(Data extracts begins)

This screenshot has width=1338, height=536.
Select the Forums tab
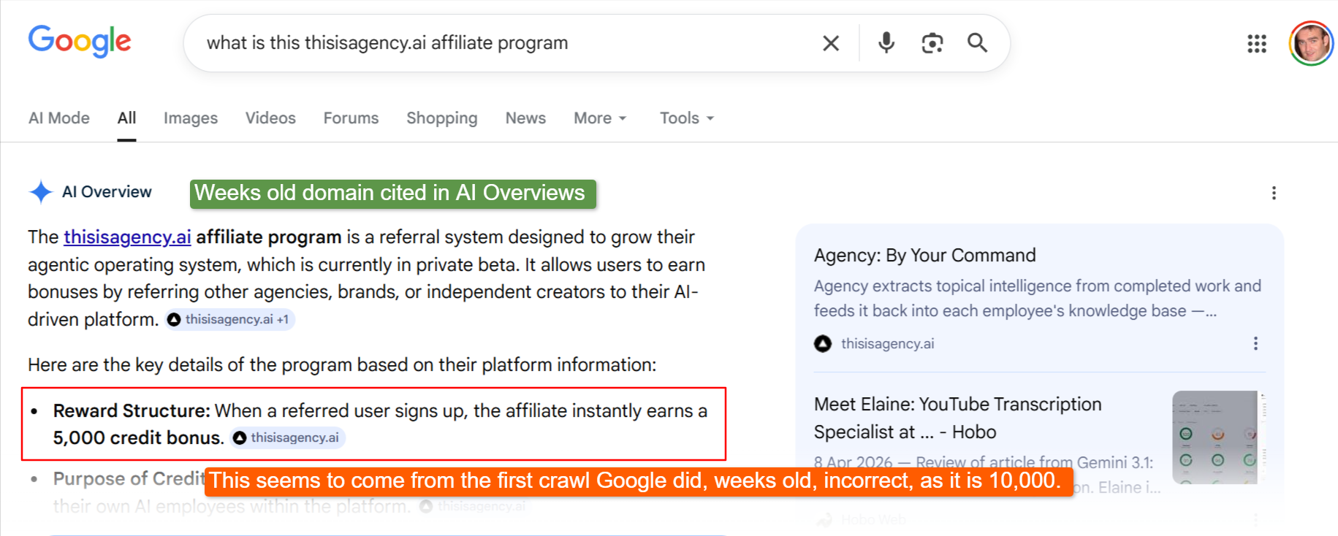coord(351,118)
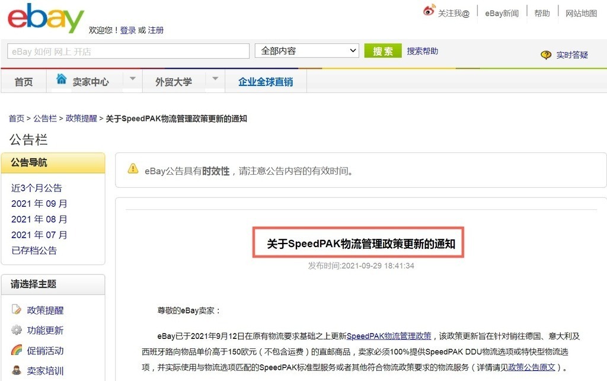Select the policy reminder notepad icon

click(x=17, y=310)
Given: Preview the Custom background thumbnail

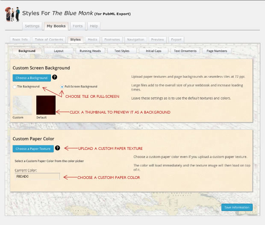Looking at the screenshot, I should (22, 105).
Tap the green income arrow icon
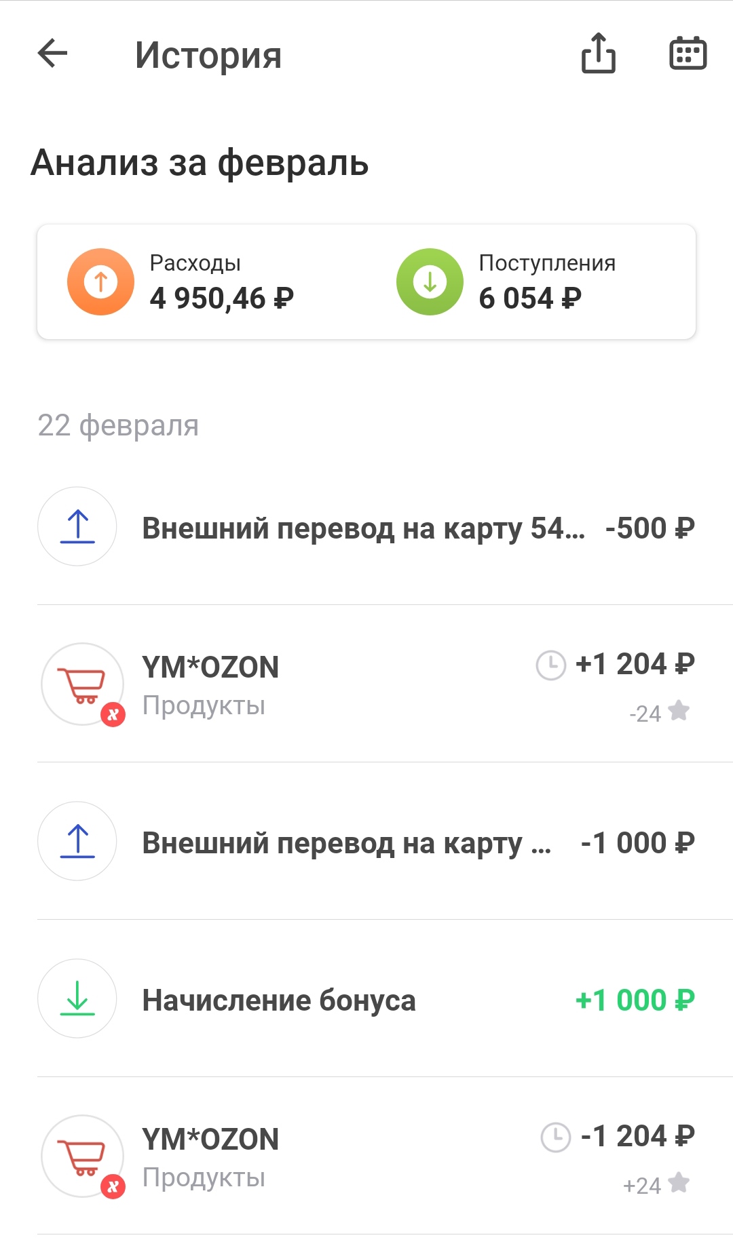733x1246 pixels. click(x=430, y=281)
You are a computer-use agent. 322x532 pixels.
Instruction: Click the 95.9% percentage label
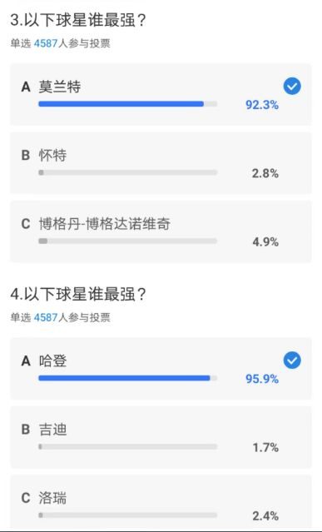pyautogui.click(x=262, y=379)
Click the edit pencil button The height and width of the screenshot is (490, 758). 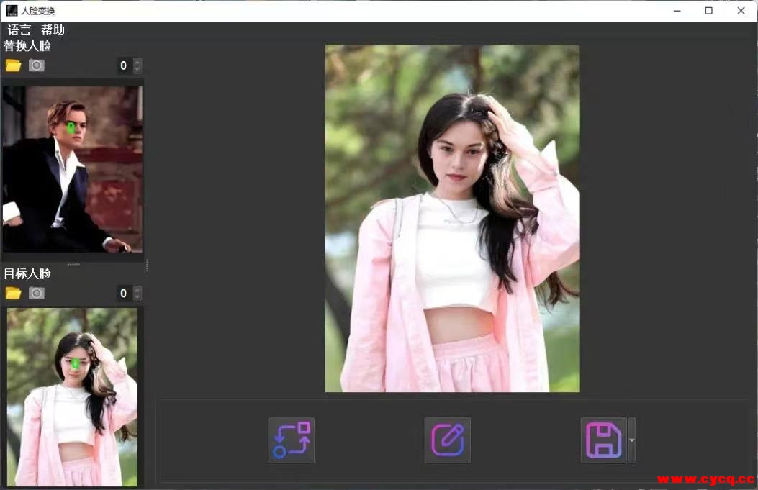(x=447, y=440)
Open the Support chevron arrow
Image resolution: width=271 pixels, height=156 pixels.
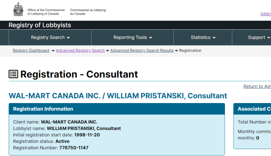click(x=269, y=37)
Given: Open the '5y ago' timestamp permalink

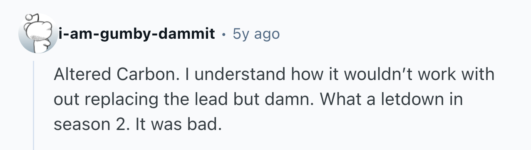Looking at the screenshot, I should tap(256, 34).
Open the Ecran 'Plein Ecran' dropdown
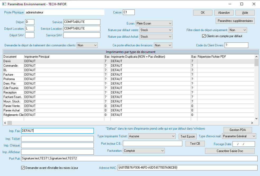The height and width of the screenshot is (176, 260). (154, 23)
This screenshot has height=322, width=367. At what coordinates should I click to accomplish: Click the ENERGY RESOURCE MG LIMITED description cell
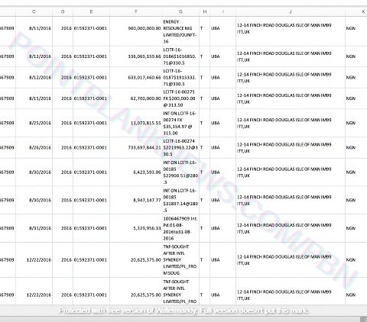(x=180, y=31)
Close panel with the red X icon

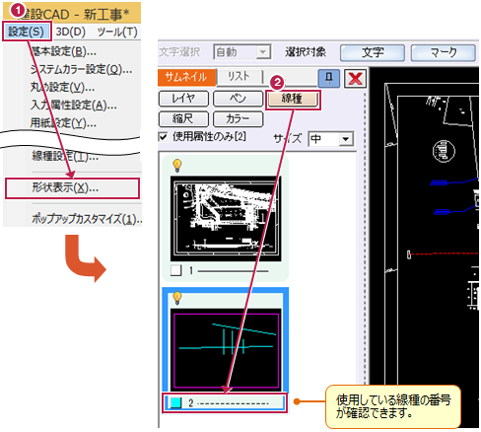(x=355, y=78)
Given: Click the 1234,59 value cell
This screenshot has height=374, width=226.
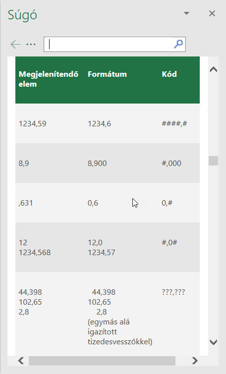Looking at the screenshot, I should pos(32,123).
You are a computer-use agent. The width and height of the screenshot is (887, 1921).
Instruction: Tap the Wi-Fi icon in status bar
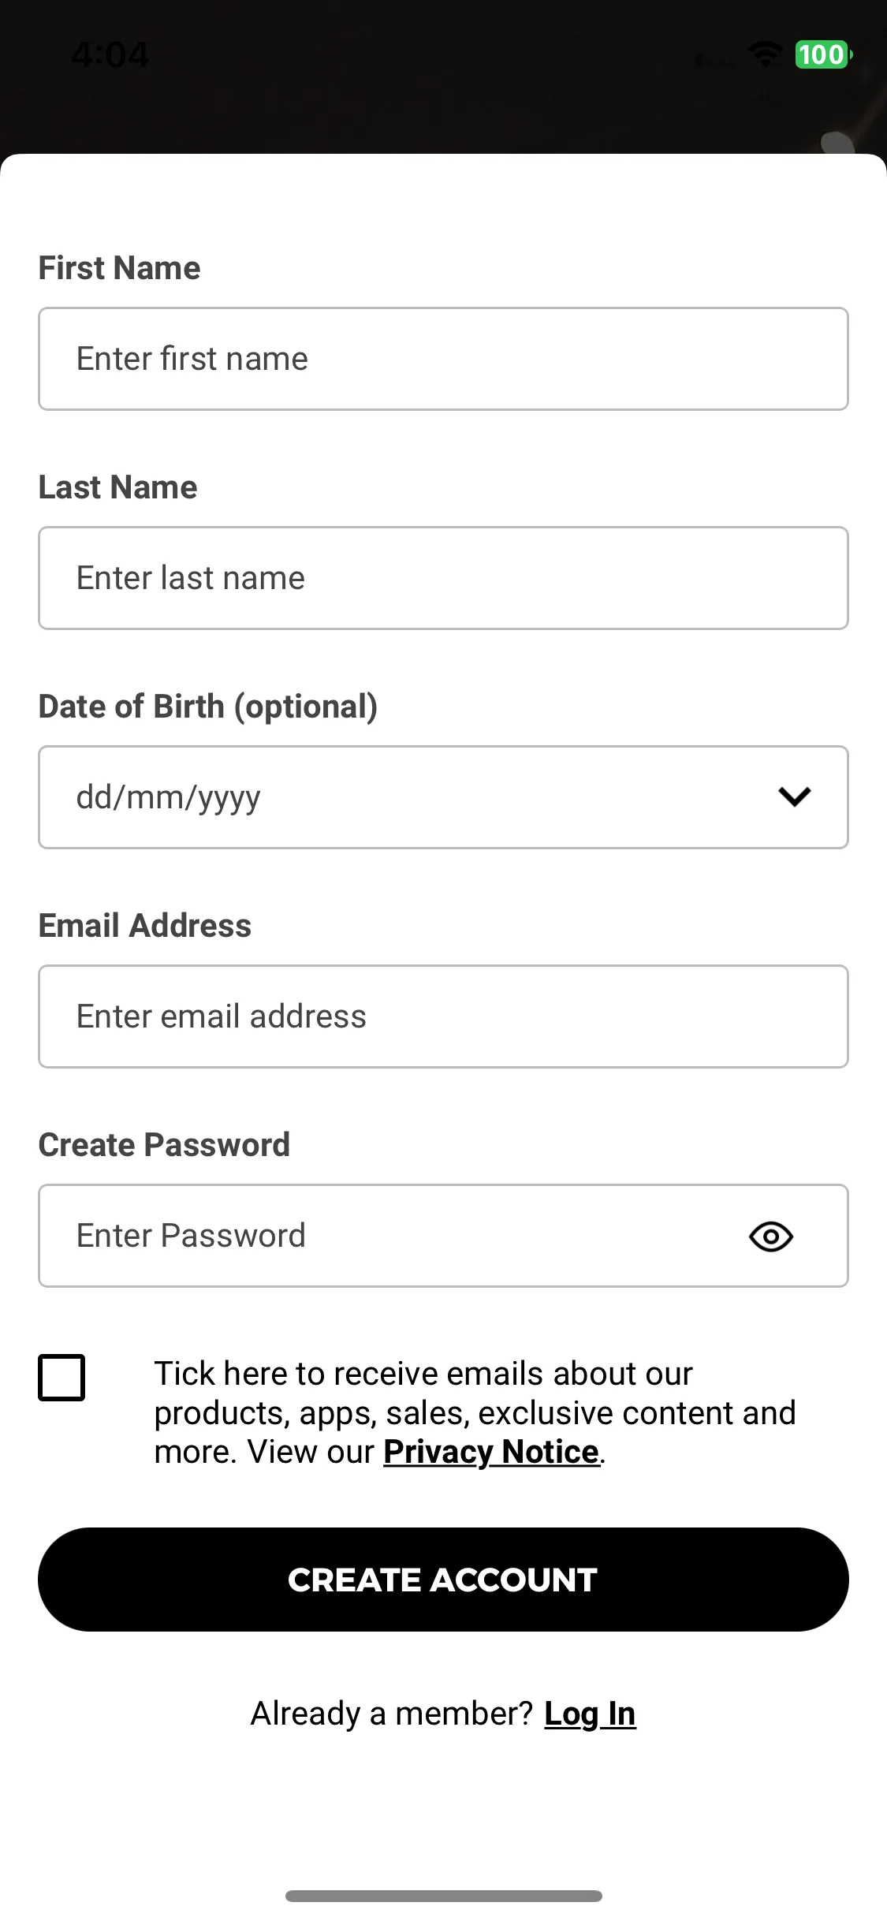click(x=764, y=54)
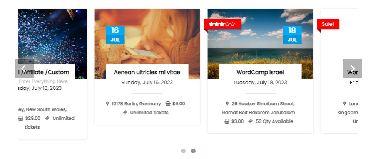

(Data extracts ends)

| Your instructions |
Out of the records above, pull the lines that include the word "computer".

| Solved problem |
You are a computer-use agent. 322x532 pixels.
You are a computer-use agent. The width and height of the screenshot is (887, 1921).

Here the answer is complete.